Convert the records into a Markdown table with columns named Row and Line. Begin at the line that contains "Click the options", stop after the line that contains "click(2, 326)", number each row, and leave out blank lines.

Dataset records
┏━━

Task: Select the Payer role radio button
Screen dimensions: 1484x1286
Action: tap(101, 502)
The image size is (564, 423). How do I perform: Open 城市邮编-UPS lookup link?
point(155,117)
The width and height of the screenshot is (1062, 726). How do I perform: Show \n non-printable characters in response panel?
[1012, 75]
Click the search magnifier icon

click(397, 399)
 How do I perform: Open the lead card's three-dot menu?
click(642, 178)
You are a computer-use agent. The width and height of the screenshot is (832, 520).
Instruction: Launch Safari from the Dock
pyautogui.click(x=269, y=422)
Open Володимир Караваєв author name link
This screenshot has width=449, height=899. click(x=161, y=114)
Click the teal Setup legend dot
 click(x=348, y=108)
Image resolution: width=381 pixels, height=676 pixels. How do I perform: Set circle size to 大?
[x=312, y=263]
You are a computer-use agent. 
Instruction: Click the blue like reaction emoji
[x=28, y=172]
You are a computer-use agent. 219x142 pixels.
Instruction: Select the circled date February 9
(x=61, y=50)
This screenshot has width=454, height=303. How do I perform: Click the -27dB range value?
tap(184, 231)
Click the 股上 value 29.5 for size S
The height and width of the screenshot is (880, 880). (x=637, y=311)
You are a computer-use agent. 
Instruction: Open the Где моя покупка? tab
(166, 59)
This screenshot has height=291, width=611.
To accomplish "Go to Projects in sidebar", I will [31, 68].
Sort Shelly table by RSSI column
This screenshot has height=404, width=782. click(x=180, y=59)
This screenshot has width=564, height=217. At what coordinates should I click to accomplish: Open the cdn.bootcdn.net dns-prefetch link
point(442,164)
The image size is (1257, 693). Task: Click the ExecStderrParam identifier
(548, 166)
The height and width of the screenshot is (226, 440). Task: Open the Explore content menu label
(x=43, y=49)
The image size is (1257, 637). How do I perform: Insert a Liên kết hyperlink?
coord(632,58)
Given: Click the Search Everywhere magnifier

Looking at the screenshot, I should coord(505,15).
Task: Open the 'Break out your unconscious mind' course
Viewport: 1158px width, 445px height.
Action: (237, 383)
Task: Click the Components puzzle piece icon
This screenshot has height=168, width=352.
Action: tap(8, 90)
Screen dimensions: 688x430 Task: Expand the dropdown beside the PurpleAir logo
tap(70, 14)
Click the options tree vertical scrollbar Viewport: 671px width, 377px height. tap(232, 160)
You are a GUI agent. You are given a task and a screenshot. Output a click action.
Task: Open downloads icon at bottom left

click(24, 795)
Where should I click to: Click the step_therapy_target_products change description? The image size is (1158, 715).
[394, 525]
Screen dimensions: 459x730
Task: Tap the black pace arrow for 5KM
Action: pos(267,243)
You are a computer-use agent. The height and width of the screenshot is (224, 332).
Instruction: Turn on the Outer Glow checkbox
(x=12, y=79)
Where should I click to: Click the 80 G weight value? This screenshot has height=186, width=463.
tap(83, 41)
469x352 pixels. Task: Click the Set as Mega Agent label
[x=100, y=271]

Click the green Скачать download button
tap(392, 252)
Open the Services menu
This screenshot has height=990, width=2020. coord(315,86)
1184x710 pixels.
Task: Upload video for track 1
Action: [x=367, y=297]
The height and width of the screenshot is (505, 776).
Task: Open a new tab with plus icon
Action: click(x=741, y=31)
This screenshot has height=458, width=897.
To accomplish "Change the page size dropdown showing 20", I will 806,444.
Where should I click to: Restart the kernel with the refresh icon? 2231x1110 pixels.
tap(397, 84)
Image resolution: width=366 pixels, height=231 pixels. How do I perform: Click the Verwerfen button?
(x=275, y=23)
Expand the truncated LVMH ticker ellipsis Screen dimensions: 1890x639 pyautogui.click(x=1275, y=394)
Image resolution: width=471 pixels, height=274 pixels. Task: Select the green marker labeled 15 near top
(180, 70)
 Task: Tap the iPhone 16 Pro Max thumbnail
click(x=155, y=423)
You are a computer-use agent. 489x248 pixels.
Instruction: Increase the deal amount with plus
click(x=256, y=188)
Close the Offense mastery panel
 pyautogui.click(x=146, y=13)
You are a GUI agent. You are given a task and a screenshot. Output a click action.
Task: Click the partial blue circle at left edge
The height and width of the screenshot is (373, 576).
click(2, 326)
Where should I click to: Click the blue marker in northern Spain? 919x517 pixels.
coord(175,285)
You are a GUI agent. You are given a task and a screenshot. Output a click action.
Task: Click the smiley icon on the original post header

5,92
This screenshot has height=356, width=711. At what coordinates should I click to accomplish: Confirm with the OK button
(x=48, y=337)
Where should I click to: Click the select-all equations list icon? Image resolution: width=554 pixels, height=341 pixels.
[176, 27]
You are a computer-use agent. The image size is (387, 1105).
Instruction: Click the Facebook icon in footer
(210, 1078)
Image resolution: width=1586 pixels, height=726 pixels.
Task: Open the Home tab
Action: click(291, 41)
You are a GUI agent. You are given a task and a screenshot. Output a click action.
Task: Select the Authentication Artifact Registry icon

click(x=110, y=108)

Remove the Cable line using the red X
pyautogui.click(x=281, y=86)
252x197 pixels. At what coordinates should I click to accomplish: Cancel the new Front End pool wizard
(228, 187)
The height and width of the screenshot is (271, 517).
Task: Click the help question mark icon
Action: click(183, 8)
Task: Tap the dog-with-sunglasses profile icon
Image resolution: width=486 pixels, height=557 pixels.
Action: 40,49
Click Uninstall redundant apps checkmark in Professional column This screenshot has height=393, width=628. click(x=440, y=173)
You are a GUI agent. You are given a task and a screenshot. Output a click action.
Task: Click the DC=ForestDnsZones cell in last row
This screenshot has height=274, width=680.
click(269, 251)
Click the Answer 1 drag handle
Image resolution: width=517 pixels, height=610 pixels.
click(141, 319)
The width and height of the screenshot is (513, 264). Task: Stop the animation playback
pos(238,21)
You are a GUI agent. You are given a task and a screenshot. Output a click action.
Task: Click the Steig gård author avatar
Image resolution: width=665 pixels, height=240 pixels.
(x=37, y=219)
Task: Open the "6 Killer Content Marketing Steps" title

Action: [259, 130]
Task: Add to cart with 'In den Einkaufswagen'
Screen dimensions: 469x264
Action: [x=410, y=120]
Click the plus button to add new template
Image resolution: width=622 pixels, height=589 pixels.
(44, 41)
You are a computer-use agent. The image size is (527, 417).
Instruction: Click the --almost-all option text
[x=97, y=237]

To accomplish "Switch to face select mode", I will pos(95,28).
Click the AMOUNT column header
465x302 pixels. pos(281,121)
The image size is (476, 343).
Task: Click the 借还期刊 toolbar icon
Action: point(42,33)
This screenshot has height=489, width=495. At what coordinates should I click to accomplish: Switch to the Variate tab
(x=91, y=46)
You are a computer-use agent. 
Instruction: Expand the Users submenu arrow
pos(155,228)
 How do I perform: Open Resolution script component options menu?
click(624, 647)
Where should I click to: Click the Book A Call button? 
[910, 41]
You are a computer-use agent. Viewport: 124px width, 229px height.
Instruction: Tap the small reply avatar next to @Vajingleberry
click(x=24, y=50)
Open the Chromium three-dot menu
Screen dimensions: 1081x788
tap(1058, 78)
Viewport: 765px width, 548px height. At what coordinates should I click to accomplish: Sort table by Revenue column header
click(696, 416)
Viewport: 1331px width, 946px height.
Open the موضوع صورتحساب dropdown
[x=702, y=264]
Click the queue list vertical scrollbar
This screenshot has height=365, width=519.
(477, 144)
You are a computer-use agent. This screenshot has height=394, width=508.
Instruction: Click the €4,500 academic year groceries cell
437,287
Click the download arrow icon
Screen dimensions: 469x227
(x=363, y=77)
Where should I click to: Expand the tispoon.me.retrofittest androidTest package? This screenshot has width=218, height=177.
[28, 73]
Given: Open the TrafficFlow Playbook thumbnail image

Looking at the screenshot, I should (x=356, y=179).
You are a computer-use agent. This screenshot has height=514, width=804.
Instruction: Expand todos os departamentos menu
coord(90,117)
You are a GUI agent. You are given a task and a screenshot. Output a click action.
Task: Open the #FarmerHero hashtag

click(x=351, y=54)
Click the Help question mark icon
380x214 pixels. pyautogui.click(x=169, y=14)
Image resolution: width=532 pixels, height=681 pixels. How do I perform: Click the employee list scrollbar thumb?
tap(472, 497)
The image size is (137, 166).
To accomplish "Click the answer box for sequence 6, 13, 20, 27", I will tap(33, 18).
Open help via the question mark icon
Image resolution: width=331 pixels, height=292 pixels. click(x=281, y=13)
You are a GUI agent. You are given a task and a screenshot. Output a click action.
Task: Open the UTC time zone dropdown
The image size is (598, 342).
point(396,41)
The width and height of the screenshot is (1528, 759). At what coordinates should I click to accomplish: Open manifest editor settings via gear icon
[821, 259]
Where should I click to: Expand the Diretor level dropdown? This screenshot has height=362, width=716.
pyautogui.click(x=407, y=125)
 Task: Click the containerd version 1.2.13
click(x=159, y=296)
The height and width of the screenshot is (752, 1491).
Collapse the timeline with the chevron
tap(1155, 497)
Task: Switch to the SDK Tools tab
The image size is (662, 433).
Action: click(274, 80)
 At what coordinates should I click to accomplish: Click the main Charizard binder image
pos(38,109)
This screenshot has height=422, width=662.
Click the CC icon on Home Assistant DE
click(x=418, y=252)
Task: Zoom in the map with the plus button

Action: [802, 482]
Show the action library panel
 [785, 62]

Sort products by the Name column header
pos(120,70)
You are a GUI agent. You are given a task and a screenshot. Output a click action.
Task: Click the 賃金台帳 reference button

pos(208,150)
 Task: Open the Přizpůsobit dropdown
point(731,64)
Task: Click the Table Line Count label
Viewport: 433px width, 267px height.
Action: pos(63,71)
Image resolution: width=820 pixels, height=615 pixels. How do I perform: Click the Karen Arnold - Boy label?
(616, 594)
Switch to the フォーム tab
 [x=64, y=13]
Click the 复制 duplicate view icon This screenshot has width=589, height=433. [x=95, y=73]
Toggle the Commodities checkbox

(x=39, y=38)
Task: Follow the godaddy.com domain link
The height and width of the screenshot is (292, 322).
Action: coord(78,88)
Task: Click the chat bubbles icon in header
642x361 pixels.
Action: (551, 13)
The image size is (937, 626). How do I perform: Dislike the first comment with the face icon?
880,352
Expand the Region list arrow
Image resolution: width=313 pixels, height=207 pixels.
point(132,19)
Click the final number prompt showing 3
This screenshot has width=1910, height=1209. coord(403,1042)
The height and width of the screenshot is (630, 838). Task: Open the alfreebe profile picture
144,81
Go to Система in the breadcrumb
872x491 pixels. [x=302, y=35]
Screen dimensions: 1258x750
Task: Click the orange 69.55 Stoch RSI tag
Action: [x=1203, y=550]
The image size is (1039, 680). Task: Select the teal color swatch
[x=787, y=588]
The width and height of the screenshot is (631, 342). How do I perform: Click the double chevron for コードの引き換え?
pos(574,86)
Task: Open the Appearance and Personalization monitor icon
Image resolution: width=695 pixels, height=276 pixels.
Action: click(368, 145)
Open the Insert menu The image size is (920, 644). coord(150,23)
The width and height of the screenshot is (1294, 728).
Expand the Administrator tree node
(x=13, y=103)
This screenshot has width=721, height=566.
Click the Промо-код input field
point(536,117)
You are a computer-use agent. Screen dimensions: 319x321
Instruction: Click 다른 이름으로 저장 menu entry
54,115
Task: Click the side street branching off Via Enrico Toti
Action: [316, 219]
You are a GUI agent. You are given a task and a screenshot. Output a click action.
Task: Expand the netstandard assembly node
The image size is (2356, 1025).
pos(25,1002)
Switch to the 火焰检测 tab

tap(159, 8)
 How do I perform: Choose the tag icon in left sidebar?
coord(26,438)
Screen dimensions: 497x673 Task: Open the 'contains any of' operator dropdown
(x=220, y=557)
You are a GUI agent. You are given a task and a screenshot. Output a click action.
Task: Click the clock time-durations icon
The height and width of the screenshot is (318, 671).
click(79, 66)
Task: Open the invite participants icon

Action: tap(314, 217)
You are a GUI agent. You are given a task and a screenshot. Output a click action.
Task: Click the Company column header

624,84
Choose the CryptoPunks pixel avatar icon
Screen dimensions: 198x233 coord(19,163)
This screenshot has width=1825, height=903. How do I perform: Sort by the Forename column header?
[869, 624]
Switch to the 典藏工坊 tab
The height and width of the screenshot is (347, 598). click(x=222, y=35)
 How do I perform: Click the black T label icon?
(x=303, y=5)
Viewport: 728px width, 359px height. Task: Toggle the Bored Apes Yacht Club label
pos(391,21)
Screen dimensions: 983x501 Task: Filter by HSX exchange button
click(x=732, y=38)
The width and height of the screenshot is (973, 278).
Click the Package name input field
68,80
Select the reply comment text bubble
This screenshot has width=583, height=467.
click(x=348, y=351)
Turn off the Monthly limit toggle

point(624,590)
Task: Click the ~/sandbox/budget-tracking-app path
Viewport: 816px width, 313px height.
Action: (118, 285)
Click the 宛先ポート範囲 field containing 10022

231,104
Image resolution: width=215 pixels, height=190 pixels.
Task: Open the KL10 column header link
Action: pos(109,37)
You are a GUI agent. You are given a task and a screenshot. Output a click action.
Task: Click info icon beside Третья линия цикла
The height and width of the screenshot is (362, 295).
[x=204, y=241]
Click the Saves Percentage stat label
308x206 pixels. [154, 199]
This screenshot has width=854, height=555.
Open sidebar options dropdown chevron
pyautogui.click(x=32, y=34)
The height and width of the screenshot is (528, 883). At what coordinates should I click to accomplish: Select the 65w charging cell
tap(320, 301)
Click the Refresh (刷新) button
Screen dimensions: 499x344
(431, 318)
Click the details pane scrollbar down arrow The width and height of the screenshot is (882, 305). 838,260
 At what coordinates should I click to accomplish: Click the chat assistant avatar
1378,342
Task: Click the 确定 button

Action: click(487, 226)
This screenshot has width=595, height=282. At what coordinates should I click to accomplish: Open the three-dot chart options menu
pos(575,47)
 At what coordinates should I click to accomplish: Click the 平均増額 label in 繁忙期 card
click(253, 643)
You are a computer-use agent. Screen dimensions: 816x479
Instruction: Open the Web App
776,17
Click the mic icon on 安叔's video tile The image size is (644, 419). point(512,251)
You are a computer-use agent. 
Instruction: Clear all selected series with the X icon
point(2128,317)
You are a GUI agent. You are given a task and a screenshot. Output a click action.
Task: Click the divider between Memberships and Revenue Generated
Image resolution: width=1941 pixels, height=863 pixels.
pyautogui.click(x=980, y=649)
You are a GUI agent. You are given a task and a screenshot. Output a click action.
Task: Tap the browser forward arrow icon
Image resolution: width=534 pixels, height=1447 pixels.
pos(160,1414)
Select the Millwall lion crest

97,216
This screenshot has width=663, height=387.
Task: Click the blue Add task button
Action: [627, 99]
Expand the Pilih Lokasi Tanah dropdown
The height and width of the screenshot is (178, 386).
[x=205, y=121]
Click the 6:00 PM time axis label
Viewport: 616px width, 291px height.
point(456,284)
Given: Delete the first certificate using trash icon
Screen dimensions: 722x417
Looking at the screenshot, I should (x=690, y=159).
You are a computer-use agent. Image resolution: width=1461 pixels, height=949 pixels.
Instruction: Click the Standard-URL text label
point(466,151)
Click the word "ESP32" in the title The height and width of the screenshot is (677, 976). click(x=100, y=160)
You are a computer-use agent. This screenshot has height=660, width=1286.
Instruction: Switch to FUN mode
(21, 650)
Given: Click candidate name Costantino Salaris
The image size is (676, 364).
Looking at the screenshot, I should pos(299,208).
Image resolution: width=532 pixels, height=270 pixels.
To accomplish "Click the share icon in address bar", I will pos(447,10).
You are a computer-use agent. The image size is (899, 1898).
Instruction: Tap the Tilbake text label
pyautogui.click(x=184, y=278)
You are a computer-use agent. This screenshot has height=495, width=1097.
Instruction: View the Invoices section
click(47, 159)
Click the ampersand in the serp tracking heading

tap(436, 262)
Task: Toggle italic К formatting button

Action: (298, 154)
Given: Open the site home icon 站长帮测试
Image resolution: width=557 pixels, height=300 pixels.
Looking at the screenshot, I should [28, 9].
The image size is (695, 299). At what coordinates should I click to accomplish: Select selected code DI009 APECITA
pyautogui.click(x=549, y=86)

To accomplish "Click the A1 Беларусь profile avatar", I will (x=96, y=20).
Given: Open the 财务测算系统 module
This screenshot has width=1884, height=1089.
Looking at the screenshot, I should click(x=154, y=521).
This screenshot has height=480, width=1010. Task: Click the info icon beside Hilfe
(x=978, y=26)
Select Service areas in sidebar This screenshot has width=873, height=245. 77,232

┗━━

Exercise result ->
| Row | Line |
|---|---|
| 1 | Click the options tree vertical scrollbar Viewport: 671px width, 377px height. tap(232, 160) |
| 2 | You are a GUI agent. You are given a task and a screenshot. Output a click action. |
| 3 | Task: Open downloads icon at bottom left |
| 4 | click(24, 795) |
| 5 | Where should I click to: Click the step_therapy_target_products change description? The image size is (1158, 715). |
| 6 | [394, 525] |
| 7 | Screen dimensions: 459x730 |
| 8 | Task: Tap the black pace arrow for 5KM |
| 9 | Action: pos(267,243) |
| 10 | You are a computer-use agent. The height and width of the screenshot is (224, 332). |
| 11 | Instruction: Turn on the Outer Glow checkbox |
| 12 | (x=12, y=79) |
| 13 | Where should I click to: Click the 80 G weight value? This screenshot has height=186, width=463. |
| 14 | tap(83, 41) |
| 15 | 469x352 pixels. Task: Click the Set as Mega Agent label |
| 16 | [x=100, y=271] |
| 17 | Click the green Скачать download button |
| 18 | tap(392, 252) |
| 19 | Open the Services menu |
| 20 | This screenshot has height=990, width=2020. coord(315,86) |
| 21 | 1184x710 pixels. |
| 22 | Task: Upload video for track 1 |
| 23 | Action: [x=367, y=297] |
| 24 | The height and width of the screenshot is (505, 776). |
| 25 | Task: Open a new tab with plus icon |
| 26 | Action: click(x=741, y=31) |
| 27 | This screenshot has height=458, width=897. |
| 28 | To accomplish "Change the page size dropdown showing 20", I will 806,444. |
| 29 | Where should I click to: Restart the kernel with the refresh icon? 2231x1110 pixels. |
| 30 | tap(397, 84) |
| 31 | Image resolution: width=366 pixels, height=231 pixels. How do I perform: Click the Verwerfen button? |
| 32 | (x=275, y=23) |
| 33 | Expand the truncated LVMH ticker ellipsis Screen dimensions: 1890x639 pyautogui.click(x=1275, y=394) |
| 34 | Image resolution: width=471 pixels, height=274 pixels. Task: Select the green marker labeled 15 near top |
| 35 | (180, 70) |
| 36 |  Task: Tap the iPhone 16 Pro Max thumbnail |
| 37 | click(x=155, y=423) |
| 38 | You are a computer-use agent. 489x248 pixels. |
| 39 | Instruction: Increase the deal amount with plus |
| 40 | click(x=256, y=188) |
| 41 | Close the Offense mastery panel |
| 42 |  pyautogui.click(x=146, y=13) |
| 43 | You are a GUI agent. You are given a task and a screenshot. Output a click action. |
| 44 | Task: Click the partial blue circle at left edge |
| 45 | The height and width of the screenshot is (373, 576). |
| 46 | click(2, 326) |